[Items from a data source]
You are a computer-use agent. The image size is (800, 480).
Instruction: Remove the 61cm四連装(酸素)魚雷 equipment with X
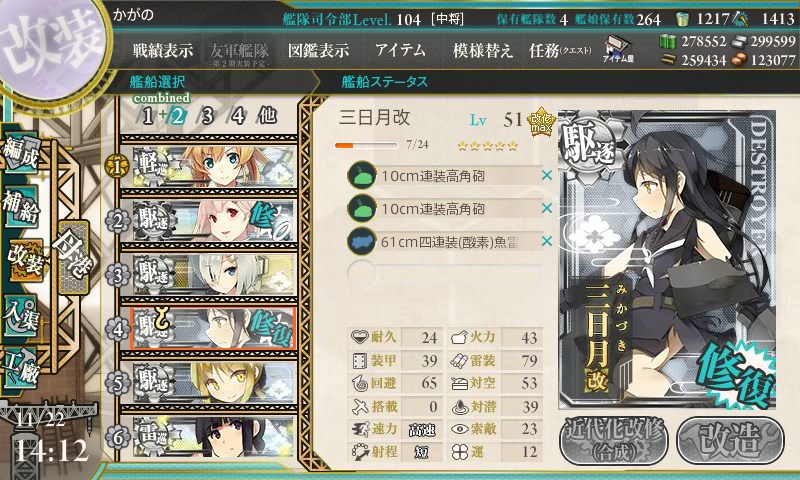click(546, 241)
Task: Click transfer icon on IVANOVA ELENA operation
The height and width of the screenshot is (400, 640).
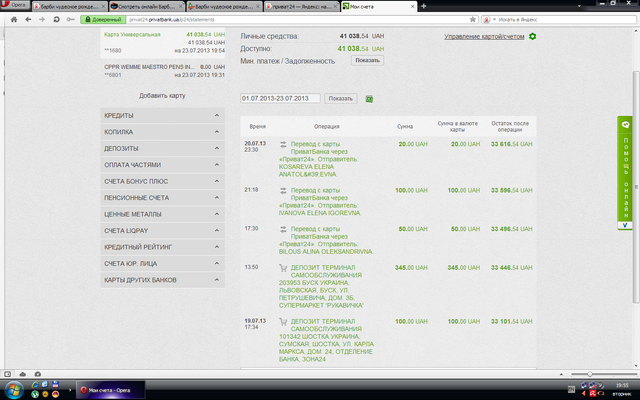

* [TASK PROMPT] Reproduce every record in full. Leave out the images.

* [SOLUTION FOR THIS TASK]
You are a computer-use agent. The image size is (800, 480).
Instruction: Remove the 61cm四連装(酸素)魚雷 equipment with X
click(546, 241)
Task: Click transfer icon on IVANOVA ELENA operation
The height and width of the screenshot is (400, 640).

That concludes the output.